An object representing an extracted line of text.

Variables
  • text (str) – The text content of the line.

  • bounding_box (list[Point]) – A list of 4 points representing the quadrilateral bounding box that outlines the text. The points are listed in clockwise order: top-left, top-right, bottom-right, bottom-left. Units are in pixels for images and inches for PDF.

  • words (list[FormWord]) – A list of the words that make up the line.

  • page_number (int) – The 1-based number of the page in which this content is present.

class azure.ai.formrecognizer.FormWord(**kwargs)[source]

Represents a word recognized from the input document.

Variables
  • text (str) – The text content of the word.

  • bounding_box (list[Point]) – A list of 4 points representing the quadrilateral bounding box that outlines the text. The points are listed in clockwise order: top-left, top-right, bottom-right, bottom-left. Units are in pixels for images and inches for PDF.

  • confidence (float) – Measures the degree of certainty of the recognition result. Value is between [0.0, 1.0].

  • page_number (int) – The 1-based number of the page in which this content is present.

class azure.ai.formrecognizer.CustomFormModel(**kwargs)[source]

Represents a model trained from custom forms.

Variables
  • model_id (str) – The unique identifier of this model.

  • status (str) – Status indicating the model’s readiness for use, CustomFormModelStatus. Possible values include: ‘creating’, ‘ready’, ‘invalid’.

  • training_started_on (datetime) – The date and time (UTC) when model training was started.

  • training_completed_on (datetime) – Date and time (UTC) when model training completed.

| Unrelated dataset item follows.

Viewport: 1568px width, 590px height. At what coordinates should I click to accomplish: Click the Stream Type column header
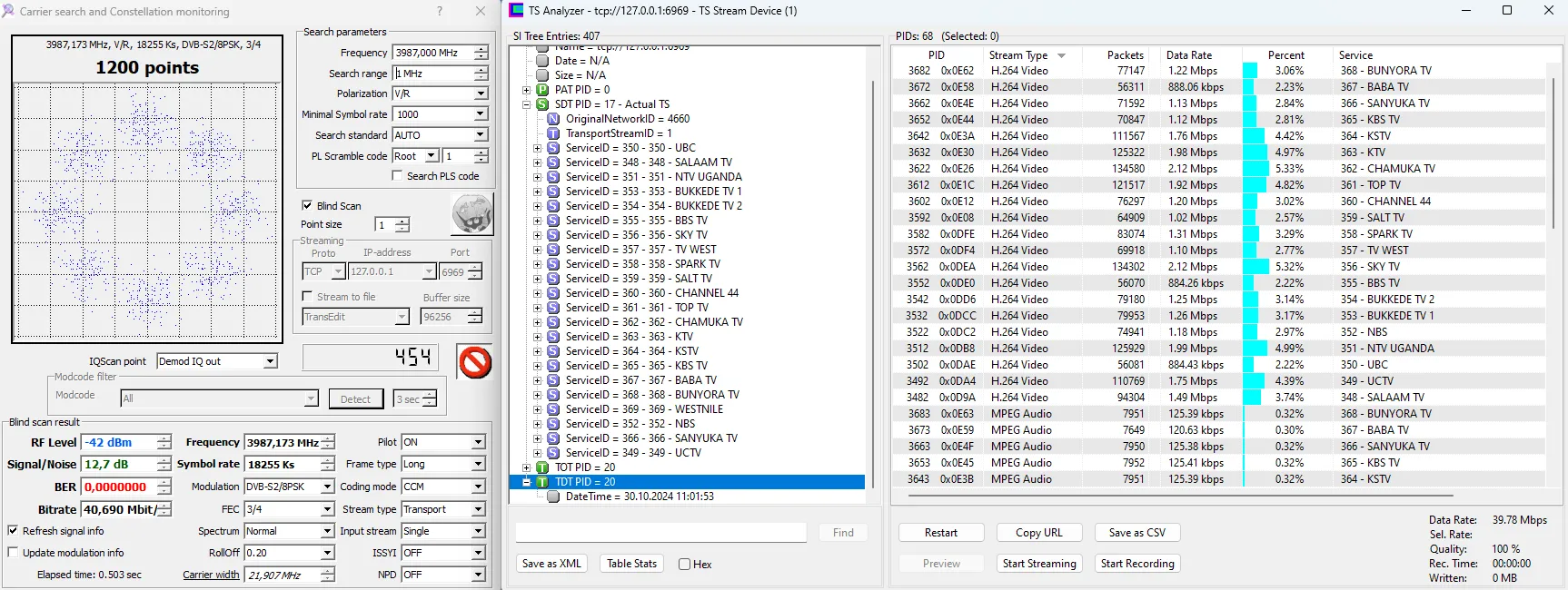click(x=1017, y=55)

  • submodels (list[CustomFormSubmodel]) – A list of submodels that are part of this model, each of which can recognize and extract fields from a different type of form.

  • errors (list[FormRecognizerError]) – List of any training errors.

  • training_documents (TrainingDocumentInfo) – Metadata about each of the documents used to train the model.

class azure.ai.formrecognizer.CustomFormSubmodel(**kwargs)[source]

Represents a submodel that extracts fields from a specific type of form.

Variables
  • accuracy (float) – The mean of the model’s field accuracies.

  • fields (dict[str, CustomFormModelField]) – A dictionary of the fields that this submodel will recognize from the input document. The fields dictionary keys are the name of the field. For models trained with labels, this is the training-time label of the field. For models trained without labels, a unique name is generated for each field.

  • form_type (str) – Type of form this submodel recognizes.

class azure.ai.formrecognizer.CustomFormModelField(**kwargs)[source]

A field that the model will extract from forms it analyzes.

Variables
  • label (str) – The form fields label on the form.

  • name (str) – Canonical name; uniquely identifies a field within the form.

  • accuracy (float) – The estimated recognition accuracy for this field.